What actually works well

Repository monitoring is the clear winner. Chris scans all my GitHub repos for open PRs, failing CI, dependency updates, and security alerts. Every morning I get a summary. Things that would sit unnoticed for weeks get caught the same day.

Repetitive maintenance tasks are another strong area. Updating boilerplate across projects, running lint checks, formatting code, syncing configuration files. The kind of work that's important but tedious. Perfect for an agent.

Research is surprisingly good too. I can drop a question into the task list like "analyse what keywords SYM competitors are ranking for" and wake up to a structured report with data, sources, and recommendations. It's not always perfect, but it's a solid first pass that saves me hours.

What doesn't work yet

Creative content is hit or miss.
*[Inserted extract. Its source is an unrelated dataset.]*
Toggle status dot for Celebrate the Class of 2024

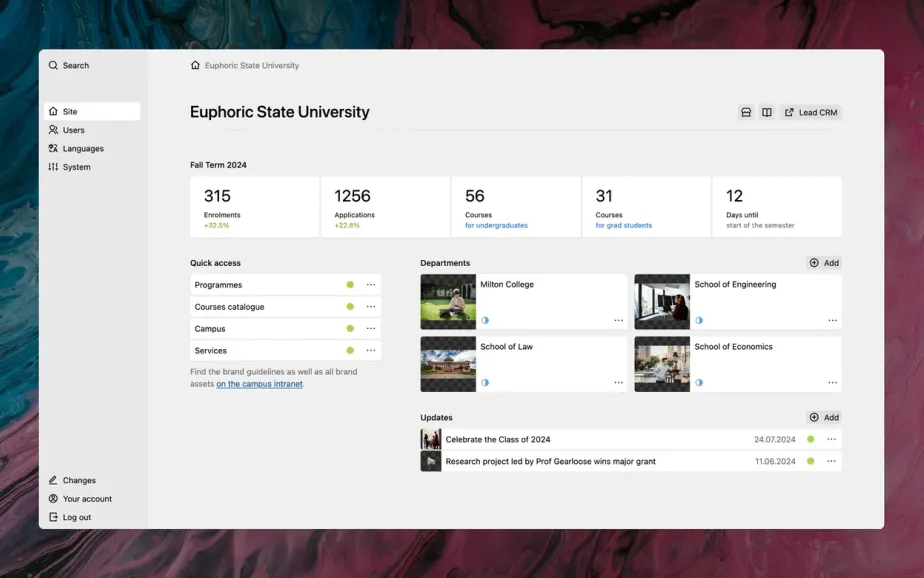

The agent can draft a blog post, but it needs heavy editing to sound like me. It tends towards a polished, corporate tone that isn't how I write. Every draft goes through review before anything gets published.

Complex coding tasks still need human judgement. The agent can fix a bug or add a small feature, but architectural decisions, API design, anything that requires understanding the broader context of why something exists, that's still on me.

The content pipeline is honestly a mess right now. I have over 100 drafted social media posts sitting in a queue. Zero approved. The agent produces faster than I can review, and I haven't built a good enough system for batch review. The production side is solved. The human side is the bottleneck.

The daily backup ritual

Every night at 10 PM, everything gets committed to git. The workspace state, task progress, memory logs, daily reports. This is the safety net.

If the agent crashes, if the Mac Mini loses power, if something corrupts, I can recover from the last backup. Every session starts by reading the previous day's memory file and picking up where things left off.

It sounds simple but it took a while to get right. The first version would commit dozens of times a day, mostly status updates and log entries. Kenny was seeing 56 auto-commits in a single day. That's noise, not persistence. Now it only commits meaningful work: actual code changes, content drafts, research reports. Status updates stay in memory until the nightly backup.

The real lesson

Building the agent was the easy part. The OpenClaw framework handles most of the heavy lifting. You define skills, set up scheduling, point it at your repos, and it starts working.

The hard part is everything around it. Designing task boundaries so the agent doesn't go rogue on your backlog. Setting up review workflows so you can actually process the output. Building the monitoring to know when something breaks at 2 AM. Creating the memory system so context survives across sessions.

The agent itself is maybe 20% of the work. The system around it is the other 80%.

I think about it like hiring. Finding a capable person is one thing. Building the processes, documentation, and feedback loops so they can do good work autonomously, that's the real challenge. The agent is only as good as the system it operates in.

Would I recommend it?

If you're a solo developer managing multiple projects, yes. The overnight maintenance alone justifies it. Waking up to a clean summary of your repo health, with PRs already opened for routine fixes, is genuinely useful.

But go in with realistic expectations. This isn't a replacement for a co-founder or a team. It's closer to having a very diligent, slightly literal assistant who works unusual hours. You still need to review everything. You still make the decisions. You just spend less time on the tasks that don't require human judgement.

The agent works while I sleep. But I still have to think while I'm awake.